Copy out every line of the entries below, requests included, and shift each coordinate value in the answers by adding 90 to it. Omit the pictures.

Information shown —

= = = =

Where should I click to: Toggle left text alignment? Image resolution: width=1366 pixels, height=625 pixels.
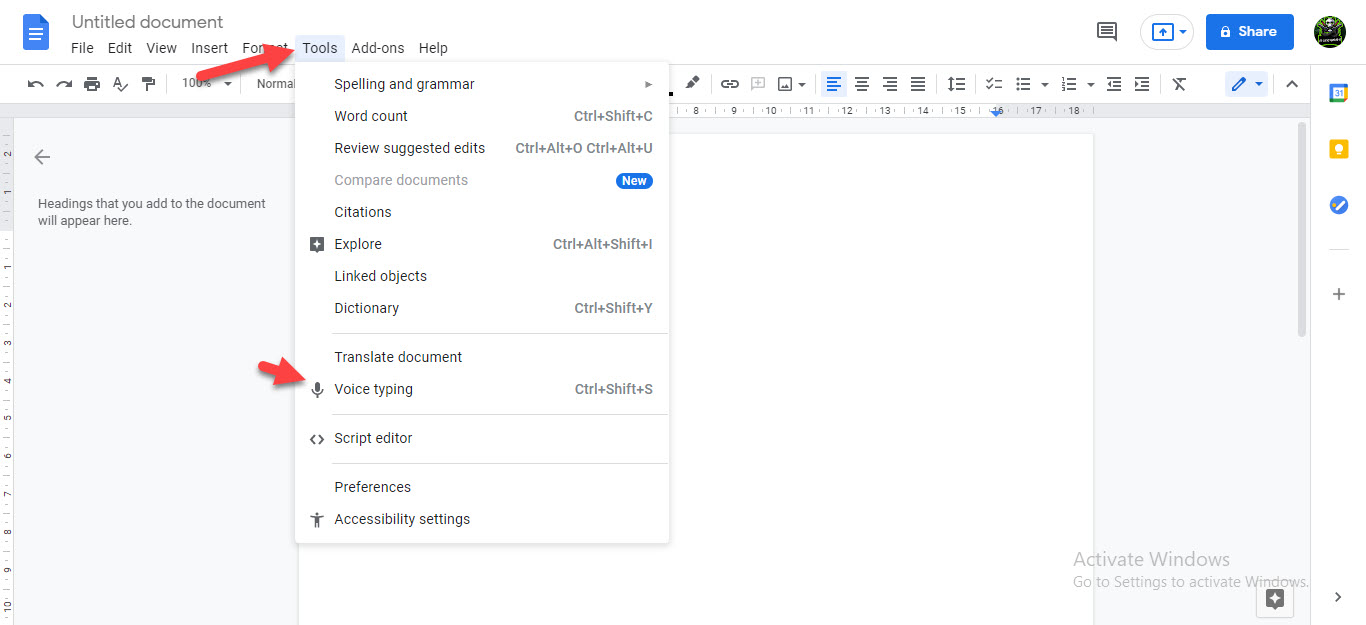834,84
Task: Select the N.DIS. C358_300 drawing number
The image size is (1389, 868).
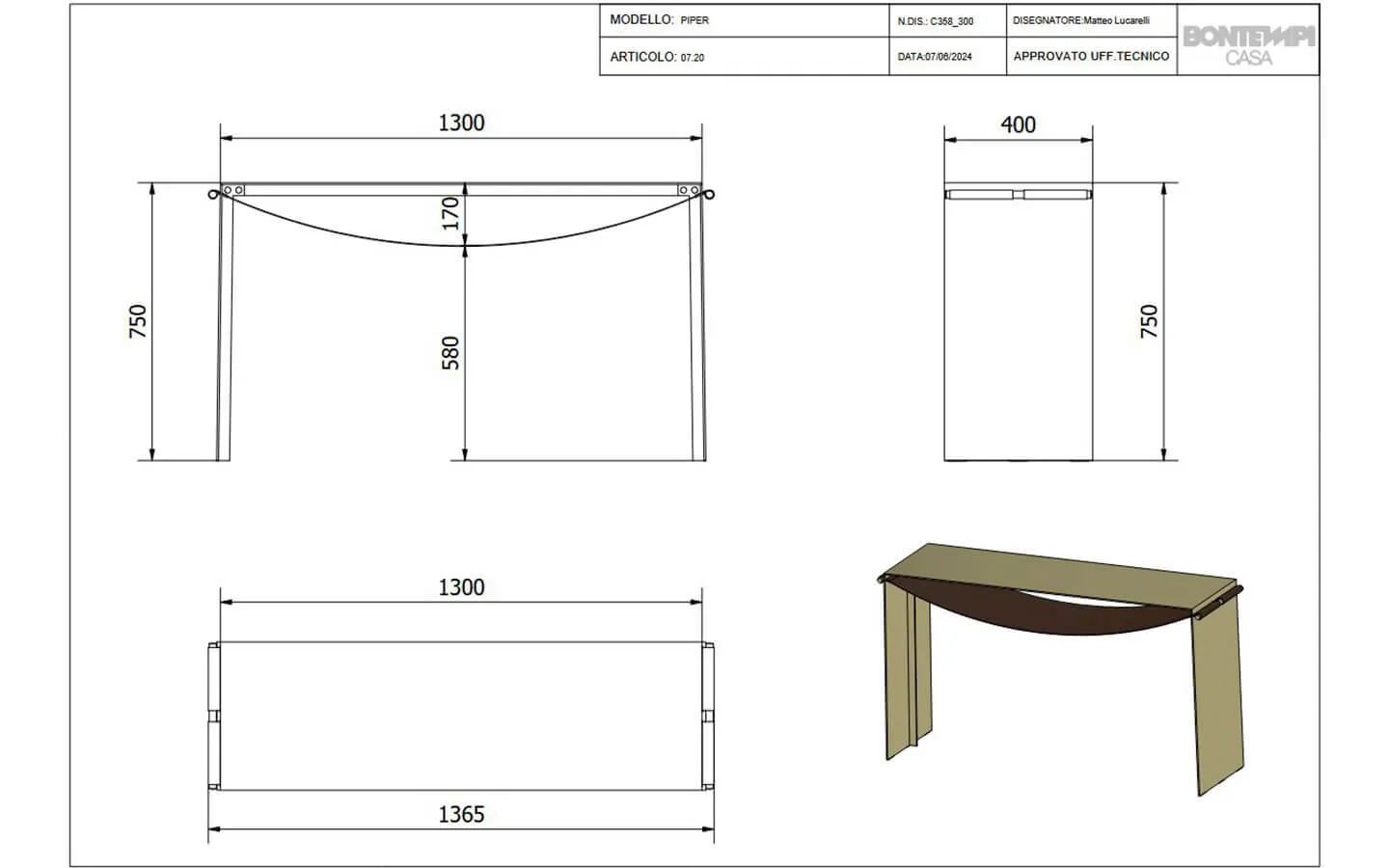Action: click(946, 20)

= = = =

Full response —
Where should I click to: Toggle left text alignment? Image resolution: width=1366 pixels, height=625 pixels.
924,174
Task: Select the N.DIS. C358_300 drawing number
The image size is (1389, 868).
Action: click(1036, 110)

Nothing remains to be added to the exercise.